Your objective: Print out the data below. Do not alter a single line.

Data for the task:
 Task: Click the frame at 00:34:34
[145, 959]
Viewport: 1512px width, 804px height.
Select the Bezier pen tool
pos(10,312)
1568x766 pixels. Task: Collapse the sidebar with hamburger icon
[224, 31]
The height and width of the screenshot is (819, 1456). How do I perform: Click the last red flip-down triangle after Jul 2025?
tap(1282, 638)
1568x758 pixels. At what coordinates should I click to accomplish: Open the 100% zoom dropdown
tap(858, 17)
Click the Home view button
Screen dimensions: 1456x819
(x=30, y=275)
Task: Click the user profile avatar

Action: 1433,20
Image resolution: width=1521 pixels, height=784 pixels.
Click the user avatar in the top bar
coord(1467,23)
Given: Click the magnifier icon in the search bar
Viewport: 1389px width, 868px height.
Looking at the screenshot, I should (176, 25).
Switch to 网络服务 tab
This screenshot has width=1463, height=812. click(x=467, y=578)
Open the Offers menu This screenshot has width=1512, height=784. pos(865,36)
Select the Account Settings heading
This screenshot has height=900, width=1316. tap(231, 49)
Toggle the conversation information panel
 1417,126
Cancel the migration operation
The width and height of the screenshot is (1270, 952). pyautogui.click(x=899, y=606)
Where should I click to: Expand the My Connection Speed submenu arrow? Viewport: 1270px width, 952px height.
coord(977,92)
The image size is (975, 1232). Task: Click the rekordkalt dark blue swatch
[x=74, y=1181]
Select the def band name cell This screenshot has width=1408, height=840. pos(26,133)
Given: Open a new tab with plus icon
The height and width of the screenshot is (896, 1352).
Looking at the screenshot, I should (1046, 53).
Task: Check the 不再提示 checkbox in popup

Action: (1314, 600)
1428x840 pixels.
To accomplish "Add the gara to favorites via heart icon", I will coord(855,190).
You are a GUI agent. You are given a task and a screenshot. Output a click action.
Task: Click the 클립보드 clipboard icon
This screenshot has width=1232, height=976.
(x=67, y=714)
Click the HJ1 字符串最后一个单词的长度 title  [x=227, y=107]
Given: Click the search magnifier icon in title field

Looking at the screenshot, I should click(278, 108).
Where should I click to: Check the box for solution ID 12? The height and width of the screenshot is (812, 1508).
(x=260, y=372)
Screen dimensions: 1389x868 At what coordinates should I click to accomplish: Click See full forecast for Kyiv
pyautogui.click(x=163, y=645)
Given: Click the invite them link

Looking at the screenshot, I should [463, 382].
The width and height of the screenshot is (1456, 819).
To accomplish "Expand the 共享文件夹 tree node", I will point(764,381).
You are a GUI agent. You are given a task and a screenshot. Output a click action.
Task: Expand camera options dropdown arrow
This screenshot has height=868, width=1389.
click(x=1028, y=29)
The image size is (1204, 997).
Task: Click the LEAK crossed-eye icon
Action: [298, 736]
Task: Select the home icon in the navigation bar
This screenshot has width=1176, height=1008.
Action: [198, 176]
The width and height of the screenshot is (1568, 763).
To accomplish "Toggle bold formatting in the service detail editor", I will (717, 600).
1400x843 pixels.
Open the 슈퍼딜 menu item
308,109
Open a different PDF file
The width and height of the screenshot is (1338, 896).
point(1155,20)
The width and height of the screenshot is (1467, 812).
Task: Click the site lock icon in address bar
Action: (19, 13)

Your response:
 Task: Click the frame at 00:34:34
[145, 959]
Viewport: 1512px width, 804px height.
Select the Bezier pen tool
pos(10,312)
1568x766 pixels. Task: Collapse the sidebar with hamburger icon
[224, 31]
The height and width of the screenshot is (819, 1456). How do I perform: Click the last red flip-down triangle after Jul 2025?
tap(1282, 638)
1568x758 pixels. At what coordinates should I click to accomplish: Open the 100% zoom dropdown
tap(858, 17)
Click the Home view button
Screen dimensions: 1456x819
(x=30, y=275)
Task: Click the user profile avatar

Action: 1433,20
Image resolution: width=1521 pixels, height=784 pixels.
Click the user avatar in the top bar
coord(1467,23)
Given: Click the magnifier icon in the search bar
Viewport: 1389px width, 868px height.
Looking at the screenshot, I should (176, 25).
Switch to 网络服务 tab
This screenshot has width=1463, height=812. click(x=467, y=578)
Open the Offers menu This screenshot has width=1512, height=784. pos(865,36)
Select the Account Settings heading
This screenshot has height=900, width=1316. tap(231, 49)
Toggle the conversation information panel
 1417,126
Cancel the migration operation
The width and height of the screenshot is (1270, 952). pyautogui.click(x=899, y=606)
Where should I click to: Expand the My Connection Speed submenu arrow? Viewport: 1270px width, 952px height.
coord(977,92)
The image size is (975, 1232). Task: Click the rekordkalt dark blue swatch
[x=74, y=1181]
Select the def band name cell This screenshot has width=1408, height=840. pos(26,133)
Given: Open a new tab with plus icon
The height and width of the screenshot is (896, 1352).
Looking at the screenshot, I should (1046, 53).
Task: Check the 不再提示 checkbox in popup

Action: (1314, 600)
1428x840 pixels.
To accomplish "Add the gara to favorites via heart icon", I will coord(855,190).
You are a GUI agent. You are given a task and a screenshot. Output a click action.
Task: Click the 클립보드 clipboard icon
This screenshot has width=1232, height=976.
(x=67, y=714)
Click the HJ1 字符串最后一个单词的长度 title  [x=227, y=107]
Given: Click the search magnifier icon in title field

Looking at the screenshot, I should click(278, 108).
Where should I click to: Check the box for solution ID 12? The height and width of the screenshot is (812, 1508).
(x=260, y=372)
Screen dimensions: 1389x868 At what coordinates should I click to accomplish: Click See full forecast for Kyiv
pyautogui.click(x=163, y=645)
Given: Click the invite them link

Looking at the screenshot, I should [463, 382].
The width and height of the screenshot is (1456, 819).
To accomplish "Expand the 共享文件夹 tree node", I will point(764,381).
You are a GUI agent. You are given a task and a screenshot. Output a click action.
Task: Expand camera options dropdown arrow
This screenshot has height=868, width=1389.
click(x=1028, y=29)
The image size is (1204, 997).
Task: Click the LEAK crossed-eye icon
Action: [298, 736]
Task: Select the home icon in the navigation bar
This screenshot has width=1176, height=1008.
Action: [198, 176]
The width and height of the screenshot is (1568, 763).
To accomplish "Toggle bold formatting in the service detail editor", I will (717, 600).
1400x843 pixels.
Open the 슈퍼딜 menu item
308,109
Open a different PDF file
The width and height of the screenshot is (1338, 896).
point(1155,20)
The width and height of the screenshot is (1467, 812).
Task: Click the site lock icon in address bar
Action: (19, 13)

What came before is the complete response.